TEXT SEGMENT:
More than half of U.S. states did not support direct care workers with hazard pay or paid sick leave policies during the first 18 months of the COVID-19 pandemic, a new study from the New York-based direct care worker advocacy organization PHI revealed.
Home-based care workers were among those overlooked when it came to policy changes.
According to the study, 26 states did not address hazard pay or paid sick leave, while the other 24 states and the District of Columbia did.
“It was surprising and disappointing that so few states implemented hazard pay for home care workers, given their critically important role in the pandemic response,” Kezia Scales, senior director of policy research at PHI, told Home Health Care News in an email.
Scales – one of the co-authors of the study – and her colleagues came away with several lessons from the study, including the need to sustain short-term wage increases in the industry by permanently raising the wage floor.
Researchers with PHI also advocated for the need to develop a national compensation strategy for direct care workers that creates a “livable, competitive wage” for this workforce.
For home care workers, Michigan was a bright spot in a sea of underwhelming policy changes, Scales said.
According to the report, Michigan’s hazard pay policy stabilized caregivers’ economic situation and found that it increased home care workers’ hourly wages and weekly earnings by $2.43 and nearly $90, respectively.
Scales and her colleagues deemed Michigan to have the most generous and sustained example across all states.
“Michigan implemented a wage increase for these workers early in the pandemic that was eventually made permanent through the state budget, which is a great example of translating a crisis response into a longer-term solution,” Scales said.
Other states like Arkansas, Massachusetts and Rhode Island implemented policies that applied to a broad range of occupational groups.. Those included home health aides as well as licensed nurses, therapists and personal care aides.
Creating policies and updating the ones on the books for home-based care workers is just one way to keep them in the field, Scales said. Updating hazard pay policies can go a long way in retaining staff in an industry that desperately needs it.
“Home care workers faced significant risks delivering care during COVID-19, while also experiencing enhanced economic pressures due to lost wages and, in many cases, decreased family incomes and more,” she said. “Hazard pay helps these workers maintain financial stability during such a crisis, while also signaling to them that their contribution is seen and valued – which makes them more likely to stay in the field.”

MATERIAL SUPPLIED:
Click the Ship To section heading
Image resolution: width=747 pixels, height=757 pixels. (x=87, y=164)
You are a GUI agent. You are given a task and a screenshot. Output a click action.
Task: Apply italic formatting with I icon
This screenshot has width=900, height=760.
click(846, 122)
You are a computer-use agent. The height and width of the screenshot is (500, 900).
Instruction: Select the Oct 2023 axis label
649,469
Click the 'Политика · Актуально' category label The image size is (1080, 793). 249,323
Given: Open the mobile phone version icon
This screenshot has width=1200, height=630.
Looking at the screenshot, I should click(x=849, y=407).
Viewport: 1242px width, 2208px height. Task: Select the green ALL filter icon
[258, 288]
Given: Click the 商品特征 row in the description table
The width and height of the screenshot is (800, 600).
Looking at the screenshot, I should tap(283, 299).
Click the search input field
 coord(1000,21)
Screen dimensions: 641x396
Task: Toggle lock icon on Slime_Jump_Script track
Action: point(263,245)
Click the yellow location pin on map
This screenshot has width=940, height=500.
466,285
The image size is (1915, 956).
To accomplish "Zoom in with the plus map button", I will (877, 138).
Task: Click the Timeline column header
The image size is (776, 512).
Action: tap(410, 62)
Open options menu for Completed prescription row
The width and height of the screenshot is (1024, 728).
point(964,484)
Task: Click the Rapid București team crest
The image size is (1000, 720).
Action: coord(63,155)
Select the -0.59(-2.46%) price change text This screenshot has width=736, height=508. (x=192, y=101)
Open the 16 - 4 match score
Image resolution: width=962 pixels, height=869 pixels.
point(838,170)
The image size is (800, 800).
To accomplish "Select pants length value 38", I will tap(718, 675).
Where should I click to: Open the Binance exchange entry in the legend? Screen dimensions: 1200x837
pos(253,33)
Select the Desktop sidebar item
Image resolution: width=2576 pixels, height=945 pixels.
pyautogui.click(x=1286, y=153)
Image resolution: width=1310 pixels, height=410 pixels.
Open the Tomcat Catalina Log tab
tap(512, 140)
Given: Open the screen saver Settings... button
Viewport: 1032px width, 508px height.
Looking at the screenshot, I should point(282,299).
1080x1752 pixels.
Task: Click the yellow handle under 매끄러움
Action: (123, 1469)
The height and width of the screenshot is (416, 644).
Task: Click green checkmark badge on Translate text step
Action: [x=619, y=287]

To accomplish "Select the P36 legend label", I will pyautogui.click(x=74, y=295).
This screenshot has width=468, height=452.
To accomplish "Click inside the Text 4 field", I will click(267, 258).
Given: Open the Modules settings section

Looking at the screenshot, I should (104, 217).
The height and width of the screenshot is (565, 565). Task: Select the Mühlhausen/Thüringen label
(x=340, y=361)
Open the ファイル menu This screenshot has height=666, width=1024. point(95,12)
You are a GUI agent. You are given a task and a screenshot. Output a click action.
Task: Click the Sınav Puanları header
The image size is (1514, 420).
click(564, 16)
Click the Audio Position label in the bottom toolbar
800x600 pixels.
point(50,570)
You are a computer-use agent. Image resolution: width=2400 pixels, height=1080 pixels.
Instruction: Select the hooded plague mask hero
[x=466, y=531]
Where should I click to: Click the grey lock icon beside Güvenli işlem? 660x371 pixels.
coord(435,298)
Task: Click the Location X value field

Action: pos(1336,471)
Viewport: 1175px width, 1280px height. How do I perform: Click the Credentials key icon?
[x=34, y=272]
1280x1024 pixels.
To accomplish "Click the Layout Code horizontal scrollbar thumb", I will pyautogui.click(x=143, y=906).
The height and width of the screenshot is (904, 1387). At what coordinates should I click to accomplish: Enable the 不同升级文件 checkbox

APPLY WHAT YOU READ:
**A)** Answer these questions from the hazard pay article:
(i) How many states did not address hazard pay or paid sick leave?
(ii) What is Kezia Scales's position at PHI?
(iii) By how much did Michigan's hazard pay policy raise home care workers' hourly wages?
**B)** Retype everything in the hazard pay article from "Other states like" down to "personal care aides.".
The records have no connection to the hazard pay article.

ANSWERS TO THE EXERCISE:
**A)**
(i) 26
(ii) Senior director of policy research
(iii) $2.43

**B)**
Other states like Arkansas, Massachusetts and Rhode Island implemented policies that applied to a broad range of occupational groups.. Those included home health aides as well as licensed nurses, therapists and personal care aides.